Wow, I never realised this was such a minefield.

I always assumed that parents who threw big parties for their kids did so because the child particularly loved parties and had asked for one, or because the parents thought it would be a fun experience for their child, perhaps being outgoing people themselves who love parties.

We haven't had any parties for our DD (6), partly because her birthday is 2 days after Christmas, partly because I get anxiety at the thought of having to entertain lots of children (and more so their parents). I'm very much an introvert and find being at big, noisy parties quite stressful as a guest, never mind as the hostess.

Of course I don't 'expect' her to be invited to other kids parties, in all honesty I sometimes begrudge the chunk that parties take out of precious family weekend time, but we have accepted invitations if DD wants to go.

I always thought that the only 'reciprocation' required was to bring a present, RSVP promptly and to be well behaved at the party.

That said, if we were to have a party for DD, we would prioritise invitations for children who had already invited her to their party, only seems fair.

PacificDogwod · 20/05/2017 18:24

IME it's maybe a perceived minefield, but not an actual one Grin

BertrandRussell · 20/05/2017 18:41

It isn't a minefied, really. Who wants to be friends with the tally keepers anyway? They are the sort who get calculators out to do bistromathics at the end of an evening out .

strikhedonia · 20/05/2017 18:50

They are the sort who get calculators out to do bistromathics at the end of an evening out

You must confuse them with the people who will not spend any money on a kids party because it's spoils them or because their time is too important to organise one or whatever lame excuse some posters felt the need to come up with.Grin

CrazedZombie · 20/05/2017 18:55

It's funny how many parents say that they wouldn't invite my child if I hadn't invited their's but at school my child and their's are probably not even wasted a moment thinking about it once the party has happened.

▸ **Given entries**:

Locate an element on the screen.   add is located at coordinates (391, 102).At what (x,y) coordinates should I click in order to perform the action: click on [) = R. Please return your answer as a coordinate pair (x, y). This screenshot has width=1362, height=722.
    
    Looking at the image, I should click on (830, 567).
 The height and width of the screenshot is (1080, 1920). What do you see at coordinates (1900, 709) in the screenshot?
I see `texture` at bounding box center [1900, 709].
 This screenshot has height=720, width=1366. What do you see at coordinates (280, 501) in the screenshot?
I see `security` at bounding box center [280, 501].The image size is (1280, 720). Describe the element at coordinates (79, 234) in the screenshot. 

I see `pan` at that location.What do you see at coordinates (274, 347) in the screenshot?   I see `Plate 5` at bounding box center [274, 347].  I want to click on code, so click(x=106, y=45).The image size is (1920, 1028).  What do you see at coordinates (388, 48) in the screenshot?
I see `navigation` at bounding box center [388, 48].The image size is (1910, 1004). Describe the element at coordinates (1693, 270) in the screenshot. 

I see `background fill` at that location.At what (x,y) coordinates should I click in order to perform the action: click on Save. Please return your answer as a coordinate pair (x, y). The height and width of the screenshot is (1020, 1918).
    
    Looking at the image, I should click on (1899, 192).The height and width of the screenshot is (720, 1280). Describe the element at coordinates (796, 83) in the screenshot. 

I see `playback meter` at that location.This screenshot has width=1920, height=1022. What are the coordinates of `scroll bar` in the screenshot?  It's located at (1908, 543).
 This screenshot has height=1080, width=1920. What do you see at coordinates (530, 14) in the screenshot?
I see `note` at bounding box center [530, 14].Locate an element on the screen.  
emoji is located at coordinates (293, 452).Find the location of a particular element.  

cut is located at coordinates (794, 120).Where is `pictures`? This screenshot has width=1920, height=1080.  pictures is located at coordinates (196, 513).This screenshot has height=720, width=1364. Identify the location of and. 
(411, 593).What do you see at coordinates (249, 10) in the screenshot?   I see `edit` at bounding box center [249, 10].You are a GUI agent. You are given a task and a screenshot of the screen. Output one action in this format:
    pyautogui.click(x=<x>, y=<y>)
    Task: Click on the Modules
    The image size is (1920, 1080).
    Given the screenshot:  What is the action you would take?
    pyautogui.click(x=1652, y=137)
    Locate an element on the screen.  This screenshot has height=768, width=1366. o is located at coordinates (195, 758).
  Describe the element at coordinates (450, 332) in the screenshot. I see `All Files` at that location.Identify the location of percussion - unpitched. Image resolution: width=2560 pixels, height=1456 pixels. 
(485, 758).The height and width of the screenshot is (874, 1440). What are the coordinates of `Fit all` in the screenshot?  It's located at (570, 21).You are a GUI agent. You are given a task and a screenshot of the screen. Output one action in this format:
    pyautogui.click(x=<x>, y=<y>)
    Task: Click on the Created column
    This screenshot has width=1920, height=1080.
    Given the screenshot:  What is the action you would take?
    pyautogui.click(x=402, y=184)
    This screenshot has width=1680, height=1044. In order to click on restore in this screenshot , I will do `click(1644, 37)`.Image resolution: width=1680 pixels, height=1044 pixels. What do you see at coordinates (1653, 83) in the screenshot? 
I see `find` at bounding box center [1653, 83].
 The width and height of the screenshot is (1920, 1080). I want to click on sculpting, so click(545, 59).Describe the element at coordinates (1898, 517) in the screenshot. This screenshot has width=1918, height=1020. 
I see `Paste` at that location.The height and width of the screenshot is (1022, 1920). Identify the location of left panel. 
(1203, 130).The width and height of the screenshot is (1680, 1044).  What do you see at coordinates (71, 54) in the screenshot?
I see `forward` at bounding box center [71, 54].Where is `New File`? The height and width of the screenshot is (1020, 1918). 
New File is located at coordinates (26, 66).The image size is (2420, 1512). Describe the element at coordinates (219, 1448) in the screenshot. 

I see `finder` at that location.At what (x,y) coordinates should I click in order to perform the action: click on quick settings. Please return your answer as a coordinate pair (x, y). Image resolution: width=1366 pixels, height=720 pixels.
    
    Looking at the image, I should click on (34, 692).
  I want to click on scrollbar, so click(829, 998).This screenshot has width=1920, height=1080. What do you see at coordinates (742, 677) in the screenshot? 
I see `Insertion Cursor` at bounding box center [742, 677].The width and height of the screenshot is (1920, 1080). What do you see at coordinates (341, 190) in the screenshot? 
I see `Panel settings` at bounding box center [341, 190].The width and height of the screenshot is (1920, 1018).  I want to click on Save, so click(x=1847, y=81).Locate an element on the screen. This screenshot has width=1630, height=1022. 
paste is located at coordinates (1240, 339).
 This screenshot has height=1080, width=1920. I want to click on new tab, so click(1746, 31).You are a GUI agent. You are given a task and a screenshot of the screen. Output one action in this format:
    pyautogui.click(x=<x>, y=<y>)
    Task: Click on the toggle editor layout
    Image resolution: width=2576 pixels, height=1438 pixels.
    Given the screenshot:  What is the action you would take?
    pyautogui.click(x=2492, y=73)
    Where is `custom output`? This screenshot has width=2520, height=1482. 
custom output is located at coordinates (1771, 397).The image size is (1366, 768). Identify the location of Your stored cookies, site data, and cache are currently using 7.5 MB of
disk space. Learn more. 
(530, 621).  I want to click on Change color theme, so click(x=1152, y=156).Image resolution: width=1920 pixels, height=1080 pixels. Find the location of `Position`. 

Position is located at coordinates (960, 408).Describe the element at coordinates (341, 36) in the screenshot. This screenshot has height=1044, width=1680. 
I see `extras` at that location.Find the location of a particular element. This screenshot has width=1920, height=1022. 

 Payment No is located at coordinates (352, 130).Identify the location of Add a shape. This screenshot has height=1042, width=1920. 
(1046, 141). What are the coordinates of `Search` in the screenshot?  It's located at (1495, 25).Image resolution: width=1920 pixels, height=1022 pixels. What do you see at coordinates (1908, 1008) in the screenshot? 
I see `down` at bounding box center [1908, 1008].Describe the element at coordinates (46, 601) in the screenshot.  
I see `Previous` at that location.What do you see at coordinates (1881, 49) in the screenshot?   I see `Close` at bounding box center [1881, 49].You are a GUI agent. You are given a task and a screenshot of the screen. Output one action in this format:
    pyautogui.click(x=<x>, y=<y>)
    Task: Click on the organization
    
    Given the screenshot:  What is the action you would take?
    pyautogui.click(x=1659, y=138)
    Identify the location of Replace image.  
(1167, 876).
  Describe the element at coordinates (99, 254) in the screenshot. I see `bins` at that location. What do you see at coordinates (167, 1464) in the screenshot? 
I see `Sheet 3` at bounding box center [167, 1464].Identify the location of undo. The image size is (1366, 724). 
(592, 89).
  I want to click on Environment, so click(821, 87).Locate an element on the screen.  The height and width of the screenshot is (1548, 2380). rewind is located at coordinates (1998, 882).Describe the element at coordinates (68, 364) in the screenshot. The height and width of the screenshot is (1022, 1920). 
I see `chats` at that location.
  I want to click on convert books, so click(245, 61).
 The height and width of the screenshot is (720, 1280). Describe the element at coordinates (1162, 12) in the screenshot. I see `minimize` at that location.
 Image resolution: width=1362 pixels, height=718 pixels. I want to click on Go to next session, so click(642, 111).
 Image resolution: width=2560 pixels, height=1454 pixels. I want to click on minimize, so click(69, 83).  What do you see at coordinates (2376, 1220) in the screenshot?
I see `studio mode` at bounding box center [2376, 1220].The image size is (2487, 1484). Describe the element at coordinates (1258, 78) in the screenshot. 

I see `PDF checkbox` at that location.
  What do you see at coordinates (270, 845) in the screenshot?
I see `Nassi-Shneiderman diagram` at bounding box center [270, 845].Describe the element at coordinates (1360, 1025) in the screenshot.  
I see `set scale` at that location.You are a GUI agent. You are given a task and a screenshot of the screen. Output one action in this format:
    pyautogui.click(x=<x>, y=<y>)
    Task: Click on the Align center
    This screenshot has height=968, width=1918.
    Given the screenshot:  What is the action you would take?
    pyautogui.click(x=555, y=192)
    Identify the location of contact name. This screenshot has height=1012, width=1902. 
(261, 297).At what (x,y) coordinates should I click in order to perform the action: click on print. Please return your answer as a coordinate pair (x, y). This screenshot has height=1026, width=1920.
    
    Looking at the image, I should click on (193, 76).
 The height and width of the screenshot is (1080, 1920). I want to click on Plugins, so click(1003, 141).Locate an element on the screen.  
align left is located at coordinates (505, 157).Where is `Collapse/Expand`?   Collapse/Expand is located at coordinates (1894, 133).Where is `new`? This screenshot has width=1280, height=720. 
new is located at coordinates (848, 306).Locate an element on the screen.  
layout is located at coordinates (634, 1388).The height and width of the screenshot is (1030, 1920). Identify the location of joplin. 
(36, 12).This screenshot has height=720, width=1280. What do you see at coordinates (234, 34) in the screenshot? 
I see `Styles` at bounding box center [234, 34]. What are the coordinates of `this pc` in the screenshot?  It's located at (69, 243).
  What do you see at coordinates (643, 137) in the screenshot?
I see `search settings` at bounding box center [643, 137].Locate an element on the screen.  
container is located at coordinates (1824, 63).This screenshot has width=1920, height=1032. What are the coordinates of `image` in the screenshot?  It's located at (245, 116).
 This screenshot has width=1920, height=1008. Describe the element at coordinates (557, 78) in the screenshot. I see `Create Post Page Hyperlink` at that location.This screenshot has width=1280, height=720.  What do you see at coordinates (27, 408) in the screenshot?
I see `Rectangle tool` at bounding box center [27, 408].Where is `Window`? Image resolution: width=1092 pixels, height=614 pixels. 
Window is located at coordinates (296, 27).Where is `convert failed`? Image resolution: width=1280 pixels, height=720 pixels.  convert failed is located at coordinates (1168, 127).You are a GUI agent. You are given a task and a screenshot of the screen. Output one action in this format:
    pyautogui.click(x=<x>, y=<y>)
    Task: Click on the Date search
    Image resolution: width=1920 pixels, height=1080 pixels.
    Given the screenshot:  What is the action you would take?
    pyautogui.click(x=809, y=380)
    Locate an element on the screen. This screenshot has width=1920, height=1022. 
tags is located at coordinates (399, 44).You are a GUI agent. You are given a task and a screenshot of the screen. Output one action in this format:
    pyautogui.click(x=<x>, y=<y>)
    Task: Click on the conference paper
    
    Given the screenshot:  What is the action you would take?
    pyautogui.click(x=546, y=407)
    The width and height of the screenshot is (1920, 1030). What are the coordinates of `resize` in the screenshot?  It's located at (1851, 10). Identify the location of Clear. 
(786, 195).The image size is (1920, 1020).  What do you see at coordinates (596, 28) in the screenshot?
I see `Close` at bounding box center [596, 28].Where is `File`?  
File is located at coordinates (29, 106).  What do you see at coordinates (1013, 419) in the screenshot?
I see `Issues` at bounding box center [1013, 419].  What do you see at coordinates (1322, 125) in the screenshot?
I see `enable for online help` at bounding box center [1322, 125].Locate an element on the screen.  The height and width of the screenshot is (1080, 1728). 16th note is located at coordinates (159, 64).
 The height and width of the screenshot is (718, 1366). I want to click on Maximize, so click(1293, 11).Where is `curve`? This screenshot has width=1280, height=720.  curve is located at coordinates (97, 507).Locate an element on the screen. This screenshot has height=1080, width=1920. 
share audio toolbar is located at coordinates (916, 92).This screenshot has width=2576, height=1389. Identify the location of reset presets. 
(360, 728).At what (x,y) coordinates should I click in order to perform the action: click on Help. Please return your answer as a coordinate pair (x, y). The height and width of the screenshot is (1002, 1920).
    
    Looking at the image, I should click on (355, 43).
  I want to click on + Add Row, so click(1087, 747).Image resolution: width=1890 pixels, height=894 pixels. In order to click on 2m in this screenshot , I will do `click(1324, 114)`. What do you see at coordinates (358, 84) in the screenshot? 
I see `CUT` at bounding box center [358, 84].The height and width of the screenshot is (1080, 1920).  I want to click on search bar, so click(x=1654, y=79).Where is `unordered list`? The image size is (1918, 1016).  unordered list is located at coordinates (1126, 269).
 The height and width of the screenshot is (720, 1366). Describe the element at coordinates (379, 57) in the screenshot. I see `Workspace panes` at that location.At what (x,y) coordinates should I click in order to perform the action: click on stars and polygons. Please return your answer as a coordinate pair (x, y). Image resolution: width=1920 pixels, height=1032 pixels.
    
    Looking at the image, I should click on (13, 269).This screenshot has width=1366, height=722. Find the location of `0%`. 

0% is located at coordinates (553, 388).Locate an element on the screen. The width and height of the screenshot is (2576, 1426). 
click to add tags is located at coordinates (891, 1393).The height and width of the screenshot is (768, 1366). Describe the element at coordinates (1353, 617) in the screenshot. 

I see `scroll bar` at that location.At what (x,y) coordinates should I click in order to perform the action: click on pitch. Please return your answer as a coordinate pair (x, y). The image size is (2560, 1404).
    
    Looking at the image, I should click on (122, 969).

▸ **Exercise requirements**:
A: Copy the forum thread on children's parties word for word from "Of course I" to "at the party.".
B: Condense the paragraph of the forum thread on children's parties that begins "We haven't had any parties for our DD (6)" into a short bulleted list of its main facts.

▸ **Solutions to the exercise**:
A:
Of course I don't 'expect' her to be invited to other kids parties, in all honesty I sometimes begrudge the chunk that parties take out of precious family weekend time, but we have accepted invitations if DD wants to go.

I always thought that the only 'reciprocation' required was to bring a present, RSVP promptly and to be well behaved at the party.

B:
- The family has never held a party for their 6-year-old daughter.
- One reason is that her birthday falls 2 days after Christmas.
- Another is the writer's anxiety about entertaining lots of children, and even more their parents.
- The writer is very much an introvert and finds big, noisy parties quite stressful even as a guest, let alone as host.